Framework loggers: nori.asgi, nori.audit, nori.tasks, nori.ws, nori.csrf, nori.throttle, nori.mail, nori.upload, nori.auth.


Redis in production

When running multiple Gunicorn workers (the default), memory backends are isolated per worker. This means:

  • Rate limiting counters are not shared — a client gets N requests per worker, not N total
  • Cache entries are duplicated across workers — wasted memory
  • Login guard lockouts only apply to the worker that recorded the failures

Set CACHE_BACKEND=redis and THROTTLE_BACKEND=redis to share state across all workers. Redis is lightweight — a $5 instance or a single container is enough.


Sizing guide

Monthly visits Avg req/s Peak req/s Server Workers Redis needed?
100k ~2 ~7 1 core, 2 GB 1-2 Optional
500k ~12 ~35 2 cores, 4 GB 3-5 Recommended
1M ~23 ~70 2 cores, 4 GB 3-5 Yes
5M ~115 ~350 4 cores, 8 GB 5-9 Yes

These assume a typical mix of cached and dynamic pages. With @cache_response on static-ish pages, most read traffic resolves from Redis in <1ms and never reaches your controllers.

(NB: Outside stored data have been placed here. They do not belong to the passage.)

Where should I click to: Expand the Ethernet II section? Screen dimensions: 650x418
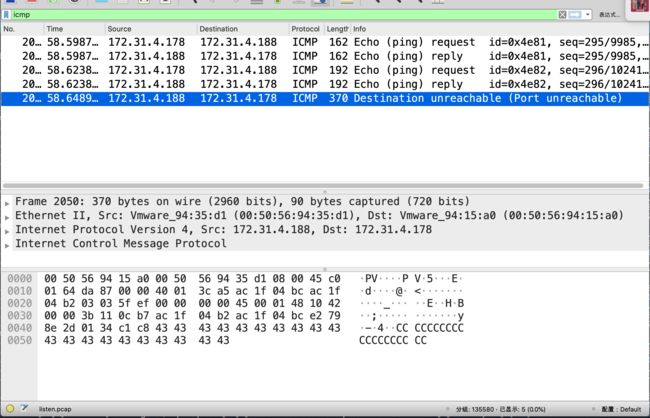coord(8,215)
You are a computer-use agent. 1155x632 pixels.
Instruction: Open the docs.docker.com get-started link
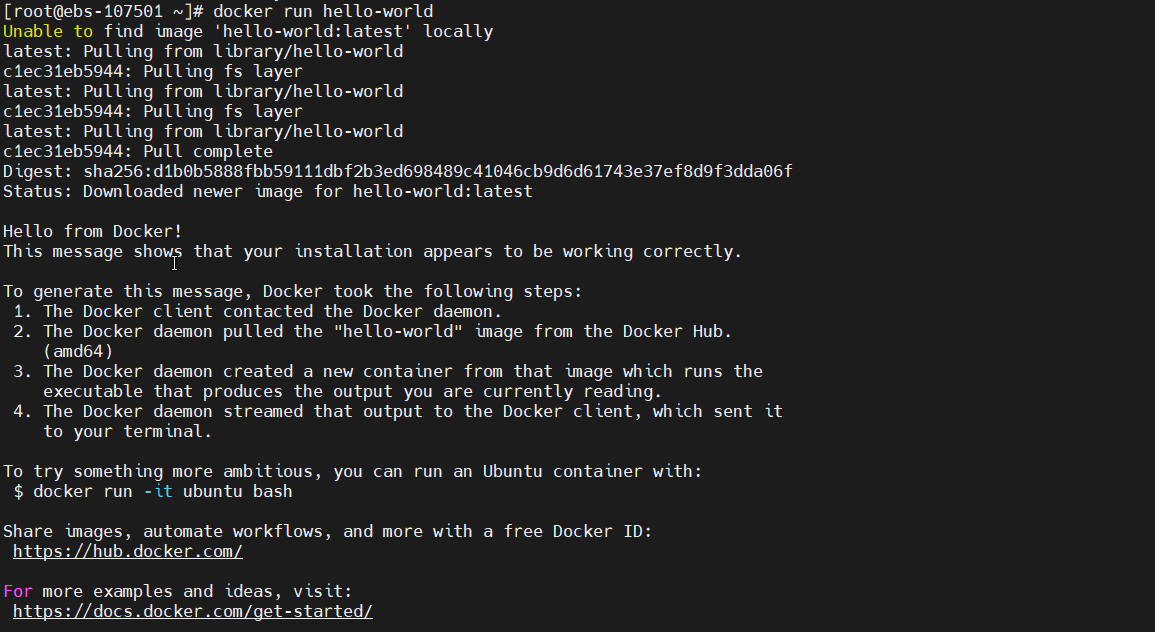click(192, 611)
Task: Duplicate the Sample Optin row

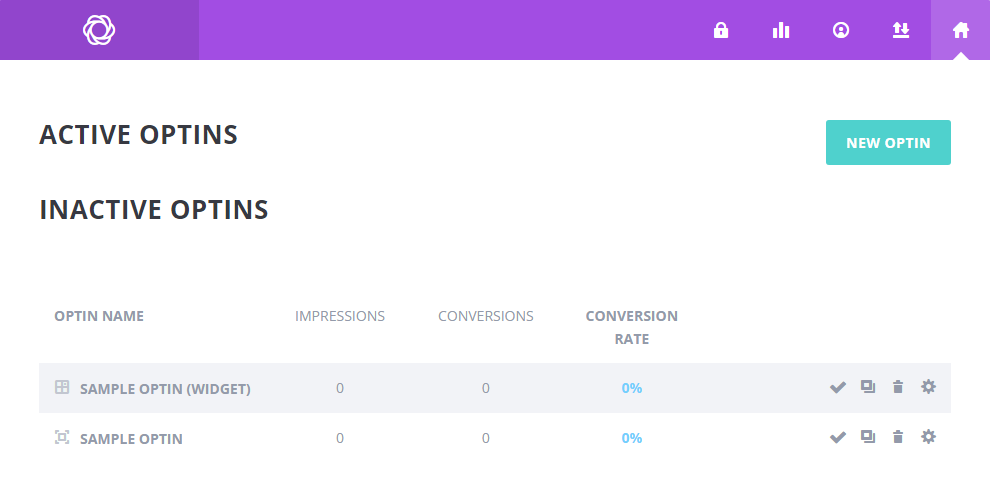Action: tap(868, 437)
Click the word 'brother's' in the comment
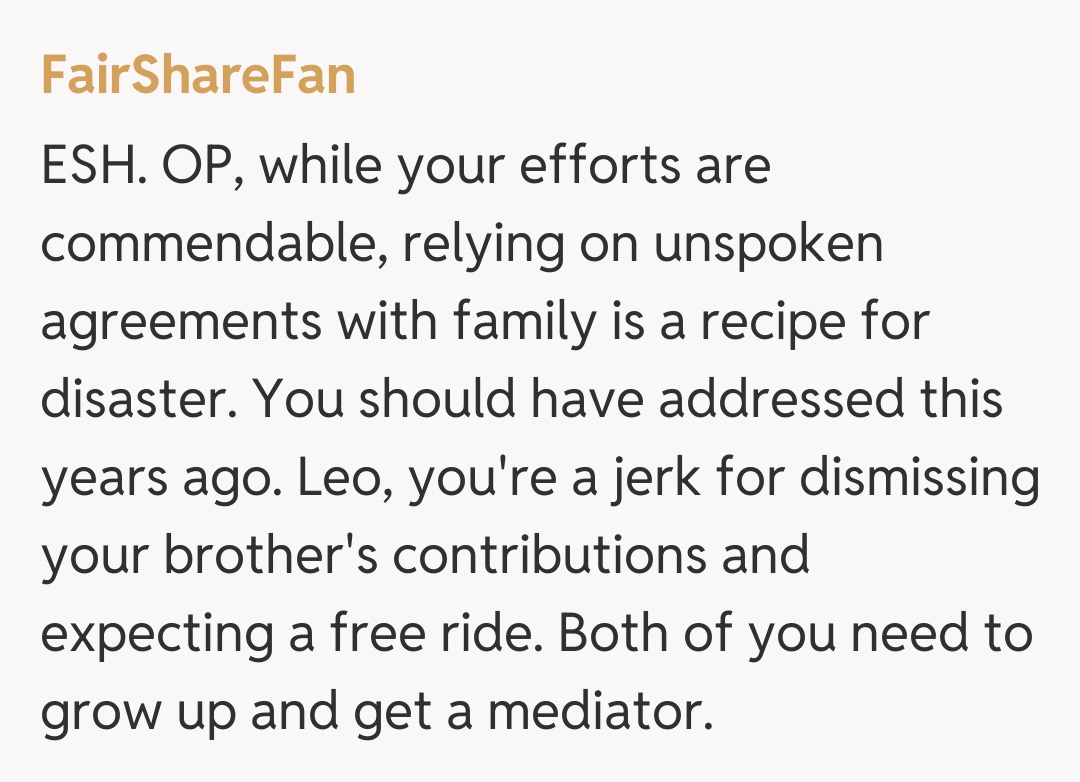Screen dimensions: 1080x782 [x=269, y=556]
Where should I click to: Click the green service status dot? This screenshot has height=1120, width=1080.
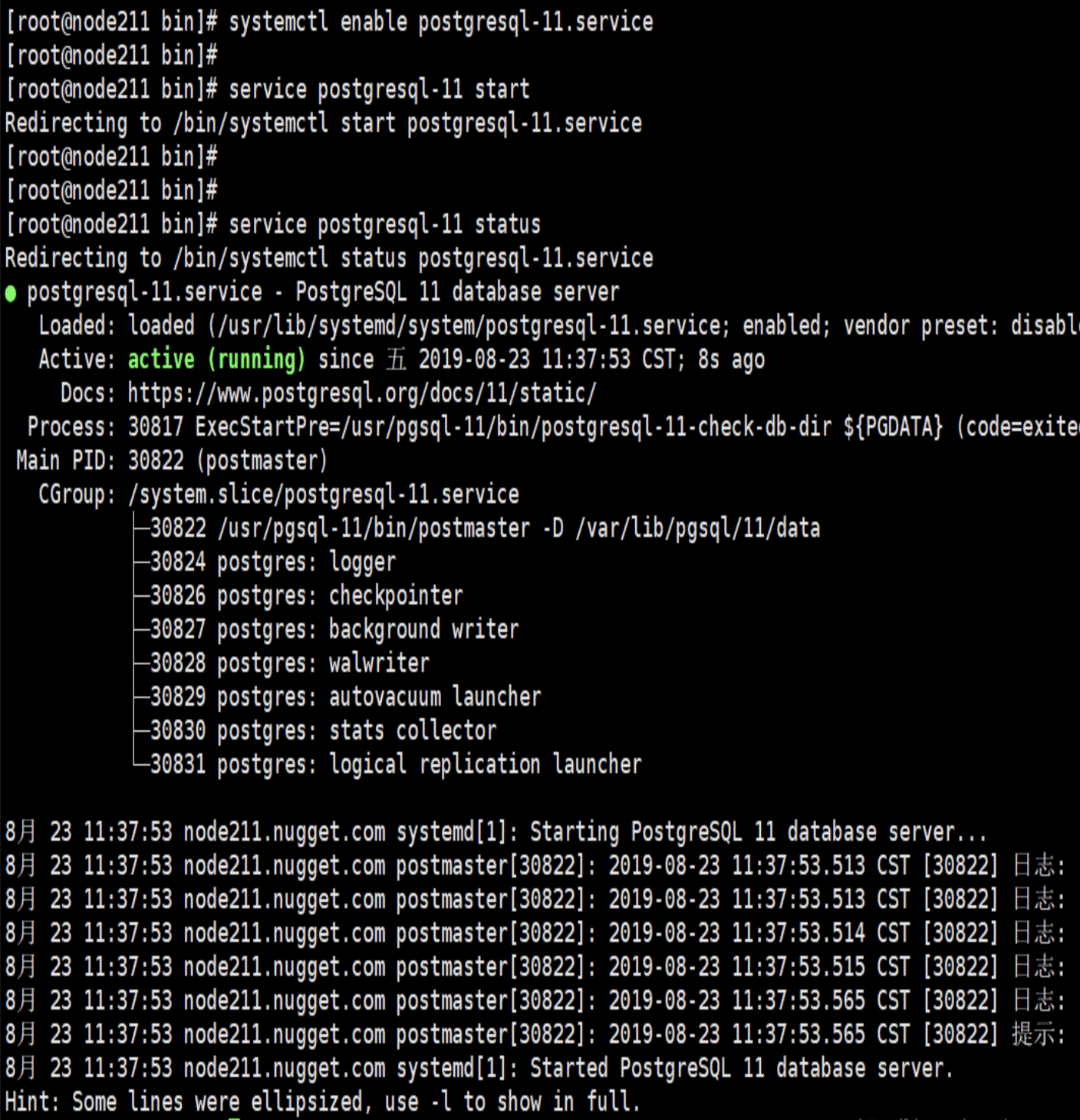(x=11, y=294)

For sites above 5M visits/month, consider horizontal scaling (multiple servers behind a load balancer) and a persistent job queue for background work.


Documentation site

Nori includes a MkDocs Material configuration for generating a documentation website from the docs/ directory.

Build and deploy

# Install (one-time)
pip install mkdocs-material

# Build the static site
mkdocs build --strict

# Deploy to your server
rsync -avz --delete site/ yourserver:/srv/websites/nori-docs/

Local preview

mkdocs serve
# Open http://localhost:8000

Apache configuration

<VirtualHost *:80>
    ServerName nori.yourdomain.com
    DocumentRoot /srv/websites/nori-docs

    <Directory /srv/websites/nori-docs>
        Options -Indexes +FollowSymLinks
        AllowOverride None
        Require all granted
    </Directory>
</VirtualHost>

Add SSL with Certbot: sudo certbot --apache -d nori.yourdomain.com

GitLab CI (automatic)

The project includes .gitlab-ci.yml that builds and publishes the docs to GitLab Pages on every push to main that changes docs/ or mkdocs.yml.